Writing your own tools, II - Enzo Physical Units
------------------------------------------------

Yet another significant source of confusion is the units that Enzo
uses. When doing a cosmology simulation, the code uses a set of
units that make most quantities on the order of unity (in
principle). The Enzo manual section on
the code output format :ref:`EnzoOutputFormats`
explains how to convert code units to cgs units. However, there are
some subtleties:

**Density fields**
    All density fields are in the units described in the AMR guide
    **except** electron density. Electron density is only output when
    ``MultiSpecies`` is turned on, and in order to convert the electron
    density to cgs it must be multiplied by the code density conversion
    factor and then (m\:sub:`e`\/m\:sub:`p`\), where
    m\:sub:`e`\ and m\:sub:`p`\ are the electron
    and proton rest masses (making electron density units different
    from the other fields by a factor of m\:sub:`e`\/m\:sub:`p`\).
    The reason this is
    done is so that in the code the electron density can be computed
    directly from the abundances of the ionized species.
**Energy fields**
    There are two possible energy fields that appear in the code - Gas
    energy and total energy.
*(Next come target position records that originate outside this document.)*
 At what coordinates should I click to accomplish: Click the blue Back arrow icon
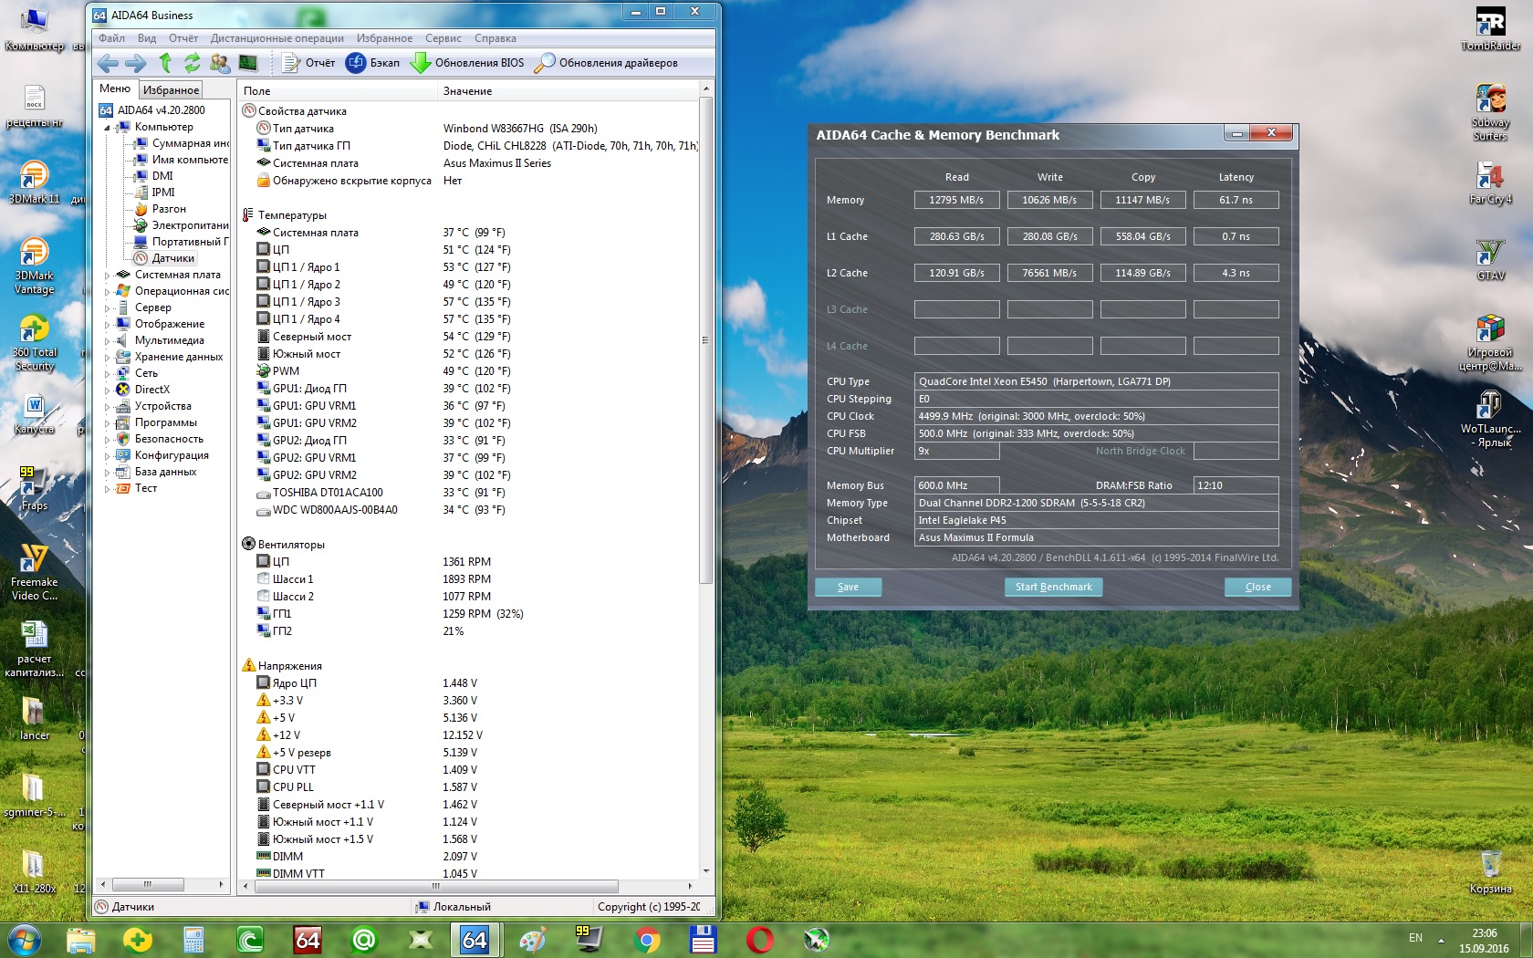(x=108, y=63)
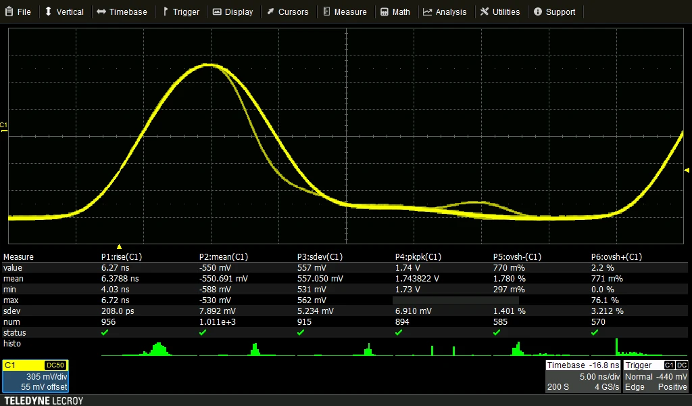
Task: Click the Cursors icon in the menu bar
Action: pos(270,12)
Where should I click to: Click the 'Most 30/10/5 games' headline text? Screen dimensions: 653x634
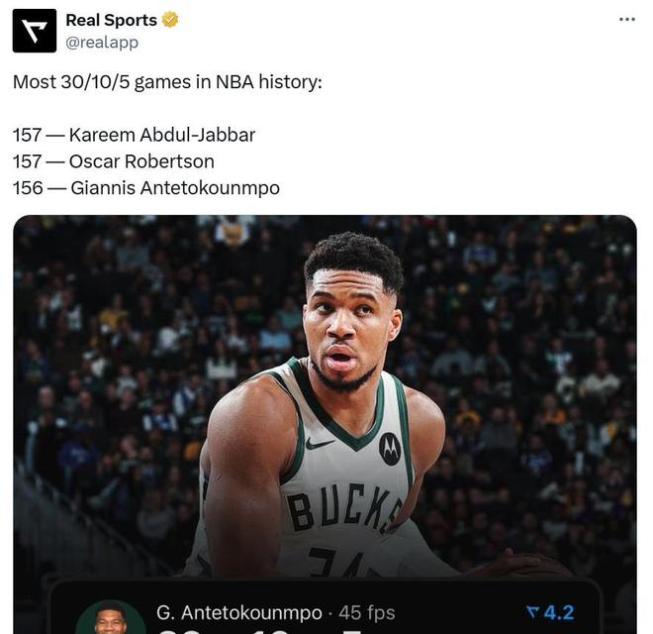[167, 82]
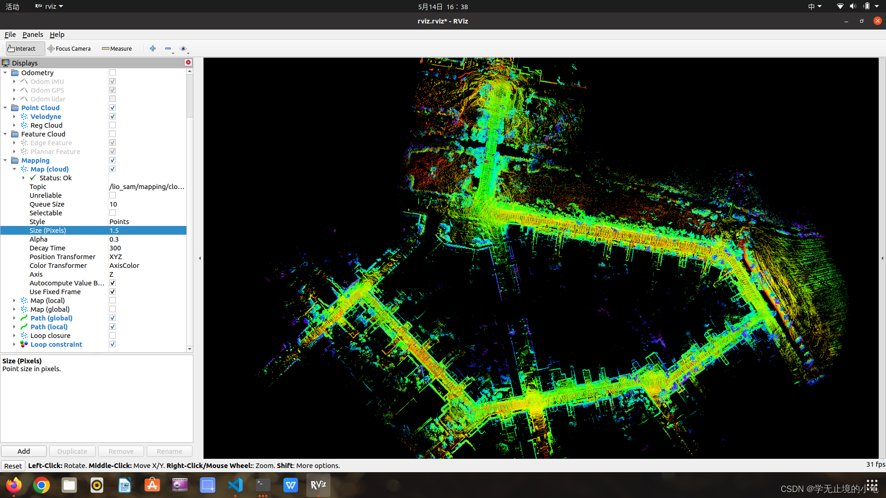Uncheck the Velodyne point cloud checkbox
Viewport: 886px width, 498px height.
click(x=113, y=117)
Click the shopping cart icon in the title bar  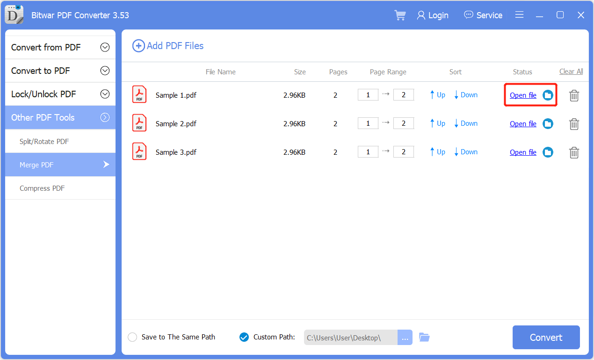coord(400,15)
Both are in units of **specific energy**,
    ie, energy per unit mass. When Zeus hydro is being used
    (``HydroMethod`` = 2, there should be only one energy field - "total
    energy". This is a misnomer - the Zeus hydro method only follows
    the specific internal (ie, thermal) energy of the gas explicitly.
    When the total energy is needed, it is calculated from the
    velocities. When PPM is used (``HydroMethod`` = 0) the number of energy
    fields depends on whether or not ``DualEnergyFormalism`` is turned on
    or off. If it is ON (1), there is a "gas energy" field and a "total
    energy" field, where "gas energy" is the specific internal energy
    and "total energy" is "gas energy" plus the specific kinetic energy
    of the gas in that cell. If ``DualEnergyFormalism`` is OFF (0), there
    should only be "total energy", which is kinetic+internal specific
    energies. Confused yet?
**Particle mass field**
    Particle "masses" are actually stored as densities. This is to
    facilitate calculation of the gravitational potential. The net
    result of this is that, in order to calculate the stored particle
    "mass" to a physical mass, you must first multiply this field by the volume of
    a cell in which the particle resides.
    Remember that particle data is only stored in the most refined grid that
    covers that portion of the simulational volume.
    
    
When the simulation is done, Enzo will display the message
"Successful run, exiting."
Enzo is a complicated code, with a similarly complicated output
format. See the Enzo User Guide page on
the Enzo output format :ref:`EnzoOutputFormats` for
more information on the data outputs.

Congratulations! If you've made it this far, you have now
successfully run a simulation using Enzo!